I felt my heart drop and sighed heavily as I approached her. “Kelly, what were you thinking?”

“I said leave me alone,” she repeated.

I ran a hand through my hair and sat down on the grass beside her, silently grateful that she didn’t move away from me. I looked out at the pond and didn’t say a word. We just sat there, quietly lost in our thoughts, neither of us willing to be the first to break the silence.

“You never shouted at me like that before,” she finally said, and when I looked at her, I could see the tears running down her cheek.

“I’m sorry, baby,” I said. “I didn’t mean to. I was angry at Jenni, and I took it out on you. I shouldn’t have done that.”

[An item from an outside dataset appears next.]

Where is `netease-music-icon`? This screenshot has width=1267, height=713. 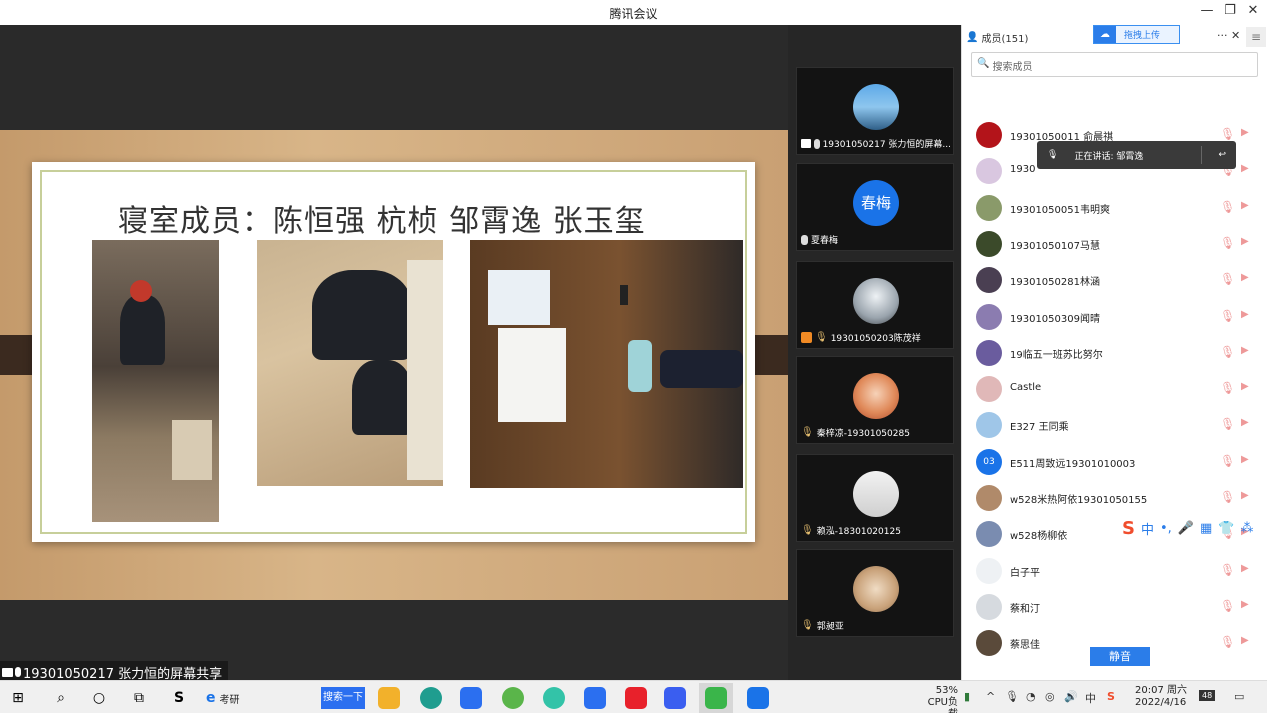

“No, you shouldn’t have,” she said, sniffing and wiping the tears away with the sleeve of her windbreaker. “And you shouldn’t have made Jenni cry.”

“Let’s leave that discussion for another time,” I said. “Jenni did a horrible thing, and I don’t think we’ll be seeing her anymore.”

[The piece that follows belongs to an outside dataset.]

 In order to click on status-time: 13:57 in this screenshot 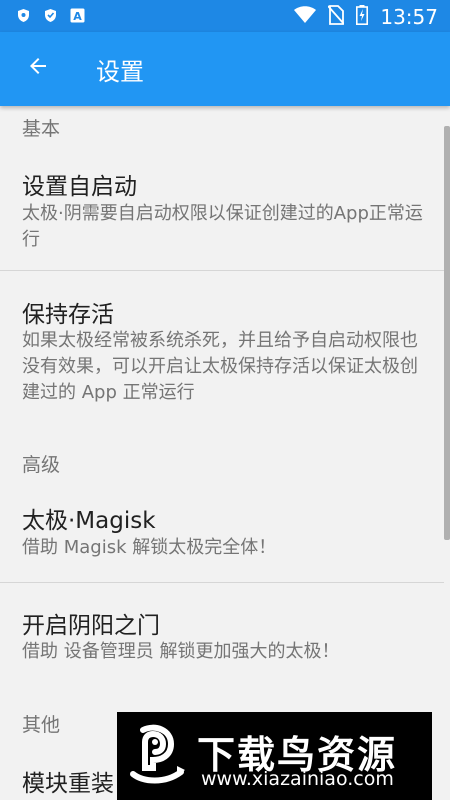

“What?” She looked at me, fresh tears rolling down her cheeks.

“I’m sorry, chipmunk,” I whispered.

“Why?” she asked her lower lip quivering. “Why would you do that?”

“It’s hard to explain right now,” I replied.

“Try.”

“Kelly.”

“No!” she yelled. “You can’t do that! You can’t just tell me I can’t see her again without an explanation. I deserve an explanation!”

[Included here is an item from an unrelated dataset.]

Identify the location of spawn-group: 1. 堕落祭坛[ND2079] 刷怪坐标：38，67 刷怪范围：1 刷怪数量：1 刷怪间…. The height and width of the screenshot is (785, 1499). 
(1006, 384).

“Sweetie, I don’t have one,” I said. “Not one that will make sense to you.”

Kelly shook her head at me and covered her face with her hands. “You do that all the time.”

“Do what?”

“Think that you’re protecting me by not telling me things, and all that really happens is I get hurt.”

“Sweetie, what are you talking about?”

“Like when you got shot,” she said. “You acted like it was nothing, like you weren’t hurting. But I knew you were.”

I sighed, feeling like she was confusing two completely different things together. “Kelly, of course you knew I was hurting. You helped me through it.”

She shook her head. “That’s not what I meant,” she said. “I meant even before that. You always came home and told me these crazy stories about your day. You made it sound like you were just doing your job, but I understood what you were telling me. I understood the risks you were taking.”

“Understood what exactly?”

“That you want to die,” she sobbed.

I froze, staring at her in shock as her tears rolled down her face. She looked at me, meeting my gaze, challenging me to deny it. And the funny thing was, I couldn’t.

“I don’t remember mom, but you do,” she said. “And you carry her with you all the time. I hear you talk to yourself sometimes and say her name. I know you haven’t gotten over her death, and that every risk you take at work is like you’re hoping you’ll get shot or something.”

Her words cut through me like a knife, and my heart suddenly began to ache. How someone so young could analyze me in a way I never could scared me a little. But she was right. Deep down I knew she was right. I hadn’t let go of Janice. To this day, I thought about her constantly, wishing I could turn back time, find some way to stop the cancer before it metastasized and stole her from us.

“And you know when you finally stopped?”

I looked at her and shook my head slowly.

“When you met Jenni,” she said. “For the first time in my life, I actually felt like you were happy, dad. Really happy, and that made me happy. And now you don’t want us to see her again, and we’re going to go back to Miami, and you’re going to keep doing the things you do. And then, one day, Raul is going to come to me and tell me that you’re dead. Really dead this time. And then what am I supposed to do?”

I felt my own tears well up, and I quickly wrapped my arms around her and pulled her close. "I’m so sorry,” I whispered, my voice cracking as I hugged her close. “Sweetheart, I’m so sorry.”

Kelly cried in my arms, her face buried in my chest. “Please don’t leave me, daddy,” she stammered. “Please don’t leave me.”

Tears rolled down my face as we rocked together by the edge of the pond, holding each other as I promised her over and over again that I wouldn’t.